Skip to main content.
home | support | download

Back to List Archive

Re: Problems with ISO 8859-1 to UTF-8 Conversion?

From: Bill Moseley <moseley(at)not-real.hank.org>
Date: Fri Sep 13 2002 - 13:27:38 GMT
On Fri, 13 Sep 2002, Thomas Seifert wrote:

> <?xml version="1.0" encoding="ISO-8859-1"?>
> <xml>
> <titel>L'instit : Le choix de Théo</titel><desc>francetélévision (France2)|1 
> Boulevard Victor, Immeuble Le Barjac|F75015|Paris|11-09-02 
> 21:10||||</desc></xml>

> In the Config File I use the "TranslateCharacters :ascii7:" Parameter which 
> should index "Théo" as "Theo" (as I understood with this feature only the 
> Index is converted, not the actual text) so that i could search for "theo" 
> and find the above document.

Can you switch to using the XML2 parser?  This is a problem in the swish-e
xml parser -- it's not converting the UTF-8 back to an eight-bit only char
set.

The plan is to add iconv to the parsers in 2.3 development, but currently
only the XML2 parser converts UTF-8 back to 8859-1.

Here's another problem -- which might be a bug.
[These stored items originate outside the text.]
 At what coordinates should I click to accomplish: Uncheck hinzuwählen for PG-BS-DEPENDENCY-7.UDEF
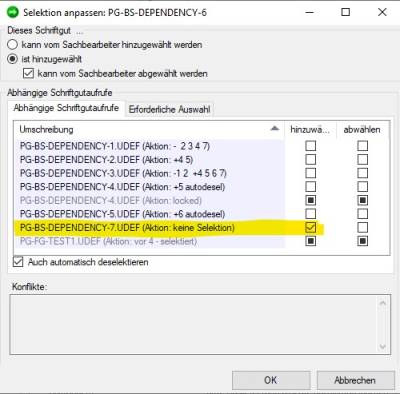(311, 227)
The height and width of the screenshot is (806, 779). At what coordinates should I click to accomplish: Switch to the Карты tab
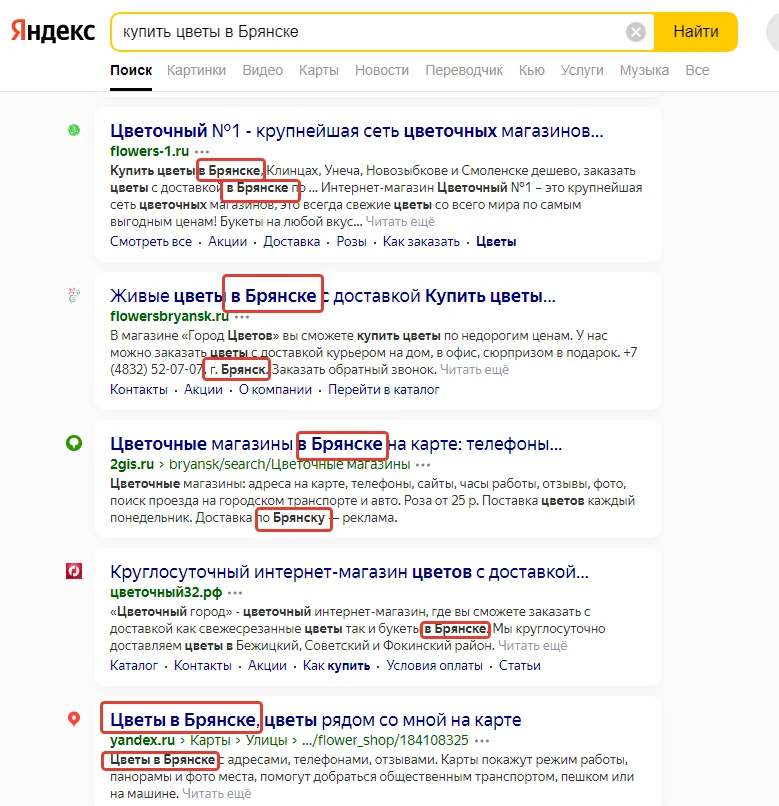click(319, 70)
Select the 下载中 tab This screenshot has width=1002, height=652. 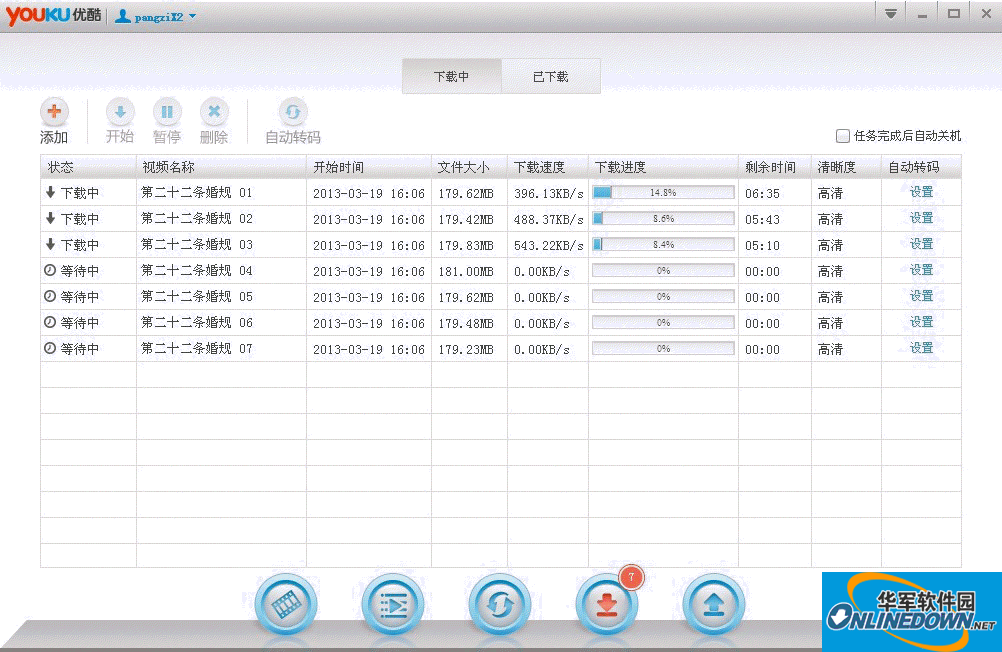click(451, 77)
In html if you say  <em><strong>H</strong>ello</em> you would expect
"Hello" to be indexed as a single word.  But that
means your XML will end up with the word: 'theofrancetelevision' which is
probably not what you want.

If <titel> or <desc> are metanames or properties then that won't happen.

-- 
Bill Moseley moseley@hank.org
Received on Fri Sep 13 13:31:12 2002